# SQL-Suche



## labelleamelie (8. Jun 2021)

Hey, ich habe ansatzweise keine Idee, wie ich vorgehen muss. Bei (g) weiß ich nicht wie ich die Empfehlung ausgeben soll bzw. wie soll das mit zwei
Kunden funktionieren? Normalerweise habe ich selbst Lösungsvorschläge aber habe ehrlich gesagt keine Ahnung. Ich brauche einen Anstupser.


----------



## kneitzel (8. Jun 2021)

Du hast Kunde K1, daher kannst Du alle Wohnungen auflisten, die er mit 5 Sternen bewertet hat, oder?

Du kannst für Wohnungen alle Kunden auflisten, die diese Wohnung mit 5 Sternen bewertet haben?

Dann kannst Du alle Wohnungen auflisten, die diese Kunden mit 5 Sternen bewertet haben.

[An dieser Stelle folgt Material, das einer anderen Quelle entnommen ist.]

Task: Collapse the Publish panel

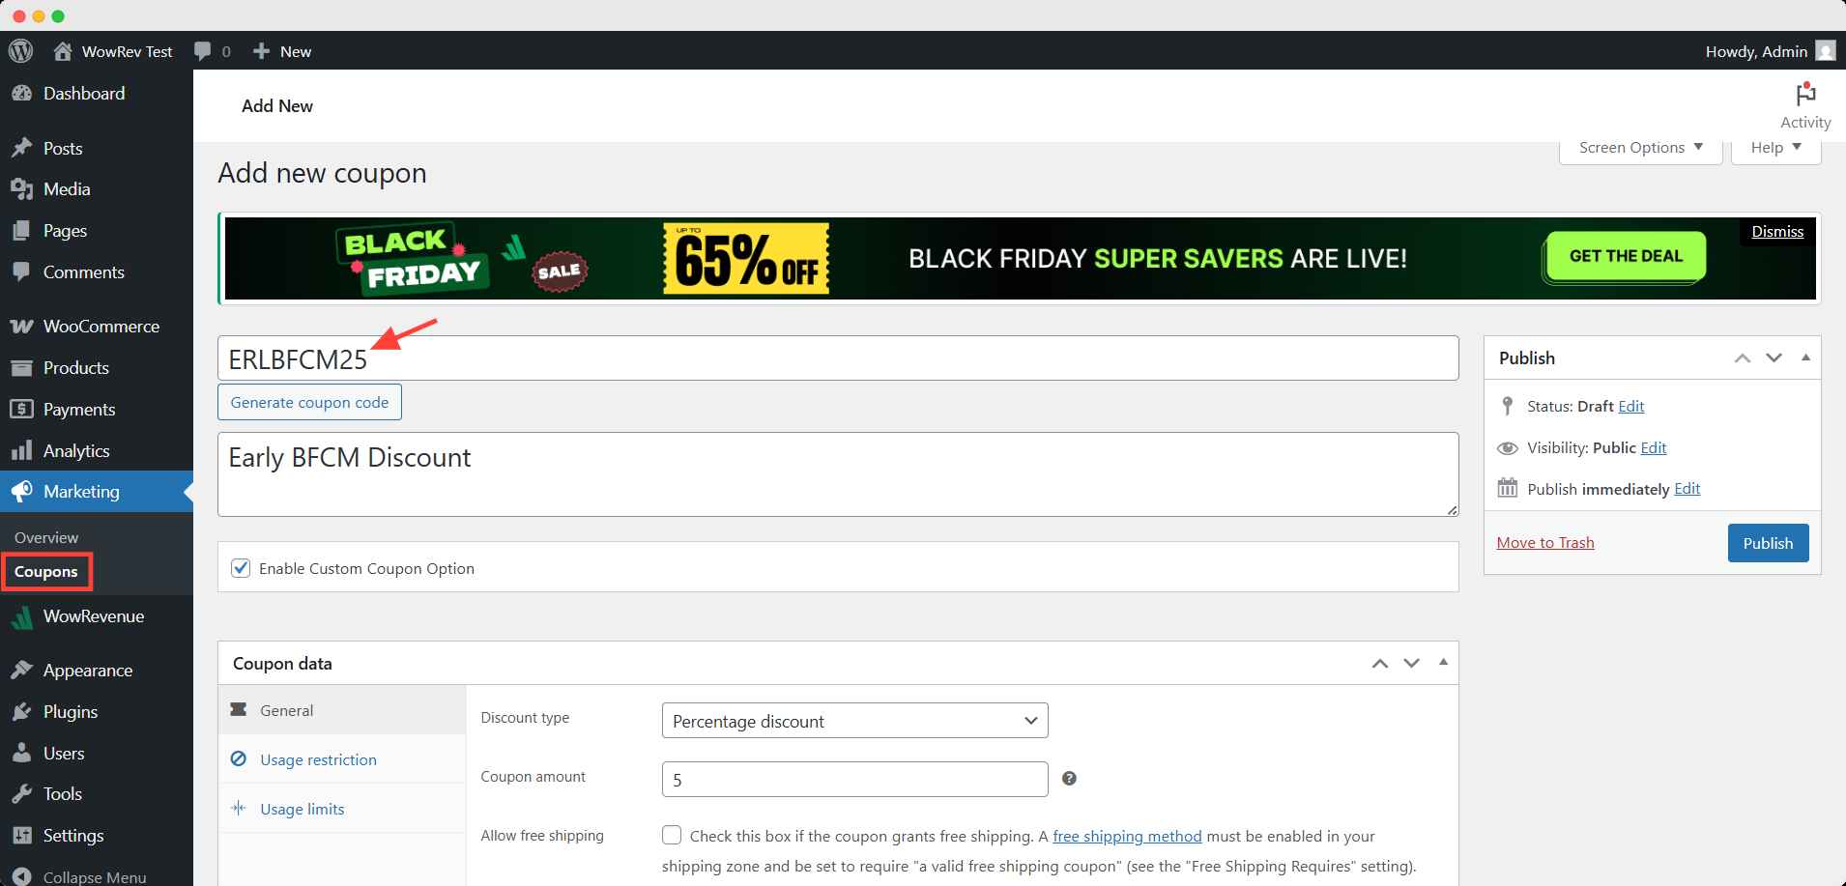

Das wäre eine einfache Kette, die man so aufbauen könnte. Ist ggf. nicht optimal, aber das ließe sich stur so aufbauen über z.B. CTEs (Um einfach einmal ein Schema F zu nennen, das bei sowas immer funktionieren sollte).


----------



## labelleamelie (8. Jun 2021)

hat geklappt, danke


----------